
      HIV/AIDS Resources

      *Source: Indiana State Department of Health
      **Source: U.S. Centers for Disease Control (CDC)

      HIV 101

      Frequently Asked Questions

      Let's start with the basics. Check out our FAQs below for answers to your most common questions.

      What does HIV mean?

      Human Immunodeficiency Virus

      What does AIDS mean?

      Acquired Immunodeficiency Syndrome

      What is the difference between HIV and AIDS?

      HIV is the virus that causes a person to develop AIDS. AIDS is a diagnosis given to individuals that are HIV positive when their immune system has weakened enough to make them vulnerable to life-threatening infections.

      How is HIV transmitted?

      HIV is transmitted through body fluids. Blood, semen, vaginal fluid and breast milk are the only four fluids that are able to transmit HIV from one person to another.

      What is an STD/STI?

      Sexually Transmitted Disease or Sexually Transmitted Infection.

      Do I have to have my blood drawn to be tested for HIV?

      Our testing center offers rapid-response HIV testing services. Some STD testing may require a blood sample.

      How long will it take to learn my test results?

### [Records shown]
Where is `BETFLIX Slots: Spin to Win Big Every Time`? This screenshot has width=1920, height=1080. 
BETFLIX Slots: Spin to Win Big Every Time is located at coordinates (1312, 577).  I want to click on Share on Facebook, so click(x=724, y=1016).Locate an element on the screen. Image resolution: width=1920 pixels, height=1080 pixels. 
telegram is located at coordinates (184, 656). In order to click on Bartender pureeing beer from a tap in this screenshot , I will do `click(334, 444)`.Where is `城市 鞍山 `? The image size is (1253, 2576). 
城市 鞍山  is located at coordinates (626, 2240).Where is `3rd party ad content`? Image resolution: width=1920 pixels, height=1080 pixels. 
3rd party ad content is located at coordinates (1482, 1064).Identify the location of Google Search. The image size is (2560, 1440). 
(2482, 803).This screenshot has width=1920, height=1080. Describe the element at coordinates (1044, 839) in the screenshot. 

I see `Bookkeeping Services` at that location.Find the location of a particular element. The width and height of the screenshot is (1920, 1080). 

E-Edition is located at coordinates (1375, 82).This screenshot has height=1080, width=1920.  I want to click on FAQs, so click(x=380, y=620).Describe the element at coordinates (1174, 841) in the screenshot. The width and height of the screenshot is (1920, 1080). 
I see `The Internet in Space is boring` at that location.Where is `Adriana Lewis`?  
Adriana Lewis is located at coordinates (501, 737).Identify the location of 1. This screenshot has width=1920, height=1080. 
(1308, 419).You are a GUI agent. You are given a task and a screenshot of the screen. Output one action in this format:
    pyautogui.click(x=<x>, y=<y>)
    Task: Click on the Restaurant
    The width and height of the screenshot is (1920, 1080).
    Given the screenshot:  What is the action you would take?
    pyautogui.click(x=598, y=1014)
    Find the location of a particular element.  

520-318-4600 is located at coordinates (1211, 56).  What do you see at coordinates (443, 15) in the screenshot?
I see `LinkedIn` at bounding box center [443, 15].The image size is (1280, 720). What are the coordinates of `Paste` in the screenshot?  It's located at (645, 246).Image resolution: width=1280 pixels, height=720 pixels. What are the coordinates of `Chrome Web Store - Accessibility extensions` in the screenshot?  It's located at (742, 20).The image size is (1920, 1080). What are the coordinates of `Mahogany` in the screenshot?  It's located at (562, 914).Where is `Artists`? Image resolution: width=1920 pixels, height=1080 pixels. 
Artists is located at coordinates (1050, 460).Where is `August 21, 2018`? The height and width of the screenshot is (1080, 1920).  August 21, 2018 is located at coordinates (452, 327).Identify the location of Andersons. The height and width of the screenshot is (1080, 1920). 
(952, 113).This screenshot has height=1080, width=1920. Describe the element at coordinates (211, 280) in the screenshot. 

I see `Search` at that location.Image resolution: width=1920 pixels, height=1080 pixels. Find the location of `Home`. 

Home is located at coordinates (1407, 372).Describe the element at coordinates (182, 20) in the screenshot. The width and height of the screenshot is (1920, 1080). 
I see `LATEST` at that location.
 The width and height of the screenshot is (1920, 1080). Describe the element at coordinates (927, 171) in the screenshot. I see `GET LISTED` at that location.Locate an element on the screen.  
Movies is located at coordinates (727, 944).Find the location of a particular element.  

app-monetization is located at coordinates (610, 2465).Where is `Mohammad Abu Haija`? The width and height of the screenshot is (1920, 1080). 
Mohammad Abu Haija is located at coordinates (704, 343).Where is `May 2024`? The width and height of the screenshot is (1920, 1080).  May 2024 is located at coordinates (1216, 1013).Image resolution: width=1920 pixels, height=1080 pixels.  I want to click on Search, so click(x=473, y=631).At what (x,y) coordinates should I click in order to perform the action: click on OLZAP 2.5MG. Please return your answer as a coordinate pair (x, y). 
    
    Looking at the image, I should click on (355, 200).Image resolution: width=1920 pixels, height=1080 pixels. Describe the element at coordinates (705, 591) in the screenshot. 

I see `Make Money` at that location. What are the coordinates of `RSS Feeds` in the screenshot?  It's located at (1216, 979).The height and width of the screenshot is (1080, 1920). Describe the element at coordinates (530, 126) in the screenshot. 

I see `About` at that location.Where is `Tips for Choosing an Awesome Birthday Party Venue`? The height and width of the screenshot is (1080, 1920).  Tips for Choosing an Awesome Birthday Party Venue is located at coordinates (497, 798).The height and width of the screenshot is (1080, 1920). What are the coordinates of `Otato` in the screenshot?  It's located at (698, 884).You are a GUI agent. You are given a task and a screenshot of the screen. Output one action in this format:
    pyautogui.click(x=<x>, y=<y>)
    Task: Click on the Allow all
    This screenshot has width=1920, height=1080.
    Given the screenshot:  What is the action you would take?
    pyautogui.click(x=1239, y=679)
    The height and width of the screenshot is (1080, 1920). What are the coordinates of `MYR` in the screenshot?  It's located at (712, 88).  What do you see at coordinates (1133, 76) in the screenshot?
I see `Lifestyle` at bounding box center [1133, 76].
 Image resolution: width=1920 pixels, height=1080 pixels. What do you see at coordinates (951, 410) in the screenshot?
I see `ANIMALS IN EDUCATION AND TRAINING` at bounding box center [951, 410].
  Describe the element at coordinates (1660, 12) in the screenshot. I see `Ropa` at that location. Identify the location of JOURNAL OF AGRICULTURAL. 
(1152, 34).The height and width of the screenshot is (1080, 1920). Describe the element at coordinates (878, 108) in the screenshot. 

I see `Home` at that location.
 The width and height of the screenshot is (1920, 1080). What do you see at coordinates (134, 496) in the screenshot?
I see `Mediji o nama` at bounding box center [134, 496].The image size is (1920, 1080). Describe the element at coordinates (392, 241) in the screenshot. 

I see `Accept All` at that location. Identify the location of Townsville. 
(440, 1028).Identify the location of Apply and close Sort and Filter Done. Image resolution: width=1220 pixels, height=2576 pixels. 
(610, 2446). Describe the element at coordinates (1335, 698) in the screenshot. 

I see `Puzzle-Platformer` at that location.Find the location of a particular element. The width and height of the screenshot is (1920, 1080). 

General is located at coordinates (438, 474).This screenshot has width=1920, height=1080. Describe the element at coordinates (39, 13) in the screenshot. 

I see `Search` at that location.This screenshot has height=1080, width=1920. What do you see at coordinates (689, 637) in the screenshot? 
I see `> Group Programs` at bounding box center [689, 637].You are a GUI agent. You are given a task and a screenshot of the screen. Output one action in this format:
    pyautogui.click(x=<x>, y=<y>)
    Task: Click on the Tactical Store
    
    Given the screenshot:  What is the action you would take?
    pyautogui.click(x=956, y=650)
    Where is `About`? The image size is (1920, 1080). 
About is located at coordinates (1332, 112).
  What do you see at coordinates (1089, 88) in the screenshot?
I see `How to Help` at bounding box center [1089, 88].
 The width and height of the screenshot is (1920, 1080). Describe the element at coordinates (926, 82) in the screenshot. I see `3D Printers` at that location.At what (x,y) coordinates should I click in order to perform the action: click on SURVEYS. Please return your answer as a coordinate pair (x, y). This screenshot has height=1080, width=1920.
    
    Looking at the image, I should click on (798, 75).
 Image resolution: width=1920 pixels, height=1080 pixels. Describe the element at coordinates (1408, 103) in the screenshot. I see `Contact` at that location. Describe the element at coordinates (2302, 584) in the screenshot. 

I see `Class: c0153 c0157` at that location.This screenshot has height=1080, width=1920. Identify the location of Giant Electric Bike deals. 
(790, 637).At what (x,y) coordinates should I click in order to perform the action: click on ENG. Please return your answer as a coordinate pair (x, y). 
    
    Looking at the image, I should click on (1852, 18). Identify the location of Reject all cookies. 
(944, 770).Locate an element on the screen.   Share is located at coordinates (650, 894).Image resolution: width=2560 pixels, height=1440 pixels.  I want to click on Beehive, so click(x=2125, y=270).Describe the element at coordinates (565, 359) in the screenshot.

### [Action item A]
What does AIDS stand for, according to the HIV/AIDS FAQ?
### [Action item B]
Which body fluids does the HIV/AIDS FAQ name as able to transmit HIV? List all of them.
### [Action item C]
Carry the HIV/AIDS FAQ forward from its final line.

### [Reply A]
Acquired Immunodeficiency Syndrome

### [Reply B]
Blood, semen, vaginal fluid, breast milk

### [Reply C]
      Our rapid-response HIV test results are available within minutes. Other STD/STI testing results may take up to two weeks to process.

      How frequently should I be tested?

      Testing frequency should be based on your level of risk. It may take up to 3 months after exposure to detect HIV antibodies. It is generally suggested that sexually active individuals get tested in six month intervals.

      What are the signs/symptoms of HIV?

      There are no reliable signs or symptoms associated with HIV infection. Many people who test positive for the virus have no indication anything is wrong with their health.

      What if I have symptoms of another STI?

      If you are exhibiting signs or symptoms (itching, burning, rash) of a STI or know you have a sexual partner that has tested positive for a STI, you should seek treatment with a medical provider. If you do not have a medical provider and need resources for treatment, our testing counselors can help connect you with those services.

      HIV 101

      HIV Care

      In 1987, a drug called AZT became the first approved treatment for HIV infection. Since then, approximately 30 drugs have been approved to treat people living with HIV/AIDS, and more are under development. For individuals living with HIV, these drugs have become life-saving treatments.

      Since there is no cure for HIV, a person will have HIV for life, and without the proper medications, HIV can ultimately lead to death. Fortunately, remarkable advances in science and technology mean that HIV is now a chronic manageable disease, so that people who have HIV can lead long, healthy lives if they get proper medical treatment. Current HIV treatments also allow individuals with HIV to drastically reduce their risk of transmitting HIV to others, including sexual partners and, for females, unborn children.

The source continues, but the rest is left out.